In May, the American Civil Liberties Union (ACLU) of Tennessee filed suit against the Knox County and Metro Nashville school district for blocking lesbian, gay, bisexual, transgender and queer websites. Two weeks later, on June 3rd, the school districts announced that they would stop filtering the websites of gay-friendly advocacy groups such as the Gay, Lesbian, and Straight Education Network (GLSEN) and Parents, Families, and Friends of Lesbians and Gays (PFLAG). You can read the full article about the decision here.
A lot of schools and libraries filter their Internet to block explicit sexual or violent content. In fact, post Children’s Online Protection Act (COPA) / and Children’s Internet Protection Act (CIPA) legislation, many public libraries are required to use Internet filtering software if they want to receive funding from the federal E-Rate program.
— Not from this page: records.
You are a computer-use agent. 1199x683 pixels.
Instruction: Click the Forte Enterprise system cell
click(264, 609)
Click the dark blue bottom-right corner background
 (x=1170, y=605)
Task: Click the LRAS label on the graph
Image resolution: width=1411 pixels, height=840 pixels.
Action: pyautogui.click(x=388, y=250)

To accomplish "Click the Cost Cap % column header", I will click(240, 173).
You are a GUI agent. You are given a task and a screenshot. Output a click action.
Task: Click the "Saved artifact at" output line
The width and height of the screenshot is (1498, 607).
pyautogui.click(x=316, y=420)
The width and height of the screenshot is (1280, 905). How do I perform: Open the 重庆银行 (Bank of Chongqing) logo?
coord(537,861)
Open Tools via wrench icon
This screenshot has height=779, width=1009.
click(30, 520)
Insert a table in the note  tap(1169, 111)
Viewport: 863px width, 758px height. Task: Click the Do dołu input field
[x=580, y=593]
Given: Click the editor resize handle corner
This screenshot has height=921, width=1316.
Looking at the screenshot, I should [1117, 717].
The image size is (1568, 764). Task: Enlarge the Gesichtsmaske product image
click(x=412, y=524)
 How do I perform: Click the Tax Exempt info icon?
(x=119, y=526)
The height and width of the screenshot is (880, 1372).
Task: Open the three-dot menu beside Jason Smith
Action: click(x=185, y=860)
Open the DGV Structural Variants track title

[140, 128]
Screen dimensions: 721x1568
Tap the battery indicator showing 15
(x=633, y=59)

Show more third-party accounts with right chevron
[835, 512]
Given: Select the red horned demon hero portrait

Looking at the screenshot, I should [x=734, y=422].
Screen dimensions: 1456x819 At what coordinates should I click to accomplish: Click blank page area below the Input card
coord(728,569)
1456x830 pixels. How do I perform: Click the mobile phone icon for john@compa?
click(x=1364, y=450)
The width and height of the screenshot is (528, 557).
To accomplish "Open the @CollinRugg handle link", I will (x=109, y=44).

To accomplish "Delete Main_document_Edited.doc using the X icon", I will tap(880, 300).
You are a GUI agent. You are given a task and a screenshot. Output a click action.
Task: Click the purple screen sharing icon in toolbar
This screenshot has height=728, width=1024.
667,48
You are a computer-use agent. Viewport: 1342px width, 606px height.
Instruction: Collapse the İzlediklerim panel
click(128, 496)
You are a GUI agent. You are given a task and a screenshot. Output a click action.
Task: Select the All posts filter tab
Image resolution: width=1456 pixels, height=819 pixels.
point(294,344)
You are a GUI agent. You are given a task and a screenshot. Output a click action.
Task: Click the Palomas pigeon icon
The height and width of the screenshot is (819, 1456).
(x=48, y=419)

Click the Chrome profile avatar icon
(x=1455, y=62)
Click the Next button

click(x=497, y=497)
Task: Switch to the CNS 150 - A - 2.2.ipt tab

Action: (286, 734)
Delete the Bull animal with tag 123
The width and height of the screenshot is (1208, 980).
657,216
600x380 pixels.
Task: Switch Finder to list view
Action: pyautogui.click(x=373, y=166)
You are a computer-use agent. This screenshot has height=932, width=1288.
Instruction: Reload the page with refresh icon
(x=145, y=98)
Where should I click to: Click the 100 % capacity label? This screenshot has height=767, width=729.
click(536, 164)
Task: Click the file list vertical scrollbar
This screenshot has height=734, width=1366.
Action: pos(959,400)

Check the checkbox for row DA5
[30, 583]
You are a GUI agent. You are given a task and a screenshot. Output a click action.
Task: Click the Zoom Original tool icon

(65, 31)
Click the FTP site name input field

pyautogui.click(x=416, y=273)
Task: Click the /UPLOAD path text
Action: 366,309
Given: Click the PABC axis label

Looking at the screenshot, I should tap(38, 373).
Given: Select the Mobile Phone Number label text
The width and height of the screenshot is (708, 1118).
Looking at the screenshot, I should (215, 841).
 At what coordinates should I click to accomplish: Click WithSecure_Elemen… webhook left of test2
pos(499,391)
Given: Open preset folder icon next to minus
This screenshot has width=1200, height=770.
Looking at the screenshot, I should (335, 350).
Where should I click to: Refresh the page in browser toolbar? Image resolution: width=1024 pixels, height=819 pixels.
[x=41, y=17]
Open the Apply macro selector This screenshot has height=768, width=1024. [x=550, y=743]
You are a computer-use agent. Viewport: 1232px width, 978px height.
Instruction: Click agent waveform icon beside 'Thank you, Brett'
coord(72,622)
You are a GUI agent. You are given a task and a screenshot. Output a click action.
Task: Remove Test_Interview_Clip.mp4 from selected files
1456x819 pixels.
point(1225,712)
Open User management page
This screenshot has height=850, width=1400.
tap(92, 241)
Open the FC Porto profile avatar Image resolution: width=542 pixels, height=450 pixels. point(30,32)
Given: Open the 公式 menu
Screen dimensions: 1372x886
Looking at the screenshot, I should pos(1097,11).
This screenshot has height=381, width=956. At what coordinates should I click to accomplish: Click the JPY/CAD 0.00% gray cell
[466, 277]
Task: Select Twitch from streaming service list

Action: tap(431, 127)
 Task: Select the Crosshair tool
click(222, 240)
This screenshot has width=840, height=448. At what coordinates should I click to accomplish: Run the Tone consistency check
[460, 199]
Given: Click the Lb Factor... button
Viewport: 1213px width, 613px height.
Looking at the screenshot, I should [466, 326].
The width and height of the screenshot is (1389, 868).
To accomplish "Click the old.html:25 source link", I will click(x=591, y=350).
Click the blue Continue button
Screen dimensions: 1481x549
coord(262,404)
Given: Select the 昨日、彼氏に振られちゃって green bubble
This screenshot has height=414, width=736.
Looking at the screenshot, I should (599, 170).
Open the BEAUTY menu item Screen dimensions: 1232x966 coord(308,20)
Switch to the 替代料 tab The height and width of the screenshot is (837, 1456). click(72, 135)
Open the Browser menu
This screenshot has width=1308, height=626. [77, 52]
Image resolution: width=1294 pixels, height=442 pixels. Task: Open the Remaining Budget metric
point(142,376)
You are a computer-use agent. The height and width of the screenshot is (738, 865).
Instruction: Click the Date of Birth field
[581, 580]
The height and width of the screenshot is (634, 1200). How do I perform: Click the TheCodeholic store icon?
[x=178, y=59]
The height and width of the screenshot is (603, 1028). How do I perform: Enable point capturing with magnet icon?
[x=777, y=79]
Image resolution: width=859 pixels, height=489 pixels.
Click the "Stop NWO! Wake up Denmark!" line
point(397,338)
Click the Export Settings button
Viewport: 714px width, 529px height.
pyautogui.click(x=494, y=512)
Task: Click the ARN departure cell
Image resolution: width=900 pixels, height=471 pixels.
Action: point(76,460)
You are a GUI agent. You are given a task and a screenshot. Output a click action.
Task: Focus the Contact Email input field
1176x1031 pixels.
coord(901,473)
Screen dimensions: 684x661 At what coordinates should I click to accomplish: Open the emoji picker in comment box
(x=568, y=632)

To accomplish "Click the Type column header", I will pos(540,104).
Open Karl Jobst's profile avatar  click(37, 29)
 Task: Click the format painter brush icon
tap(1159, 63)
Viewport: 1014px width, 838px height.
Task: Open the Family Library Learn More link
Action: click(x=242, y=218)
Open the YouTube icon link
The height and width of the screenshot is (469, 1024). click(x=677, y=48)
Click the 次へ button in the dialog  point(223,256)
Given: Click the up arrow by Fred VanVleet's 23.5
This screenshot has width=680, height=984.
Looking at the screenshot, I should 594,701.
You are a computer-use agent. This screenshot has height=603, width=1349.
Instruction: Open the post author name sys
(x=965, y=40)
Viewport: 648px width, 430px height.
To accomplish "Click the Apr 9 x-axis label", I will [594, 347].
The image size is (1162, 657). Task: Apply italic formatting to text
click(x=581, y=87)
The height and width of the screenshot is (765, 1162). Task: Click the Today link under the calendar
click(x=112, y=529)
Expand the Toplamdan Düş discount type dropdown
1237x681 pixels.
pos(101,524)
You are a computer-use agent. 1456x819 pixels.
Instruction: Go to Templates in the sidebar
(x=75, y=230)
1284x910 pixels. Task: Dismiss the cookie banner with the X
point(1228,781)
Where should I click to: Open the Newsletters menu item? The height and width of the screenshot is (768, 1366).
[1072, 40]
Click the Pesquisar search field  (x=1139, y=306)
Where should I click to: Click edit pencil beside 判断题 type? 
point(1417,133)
Earlier this month, someone from the Pelham, NY, public library tattled to the high school principal after an eleventh grader was at the library researching gun conceal & carry laws. The student was called into the assistant principal’s office and interviewed by the police. After talking to the student, police Detective Kevin Campion assured everyone that there was nothing to be worried about and that the student had not broken any laws.
Many public libraries make a commitment to their communities–including teens!–that they will protect everyone’s privacy. You may have heard of a little thing we like to call Intellectual Freedom. The U.S. Constitution guarantees us the right to access any and all information without fear of persecution (excepting obscenity, libel and fighting words), and librarians have really taken that to heart.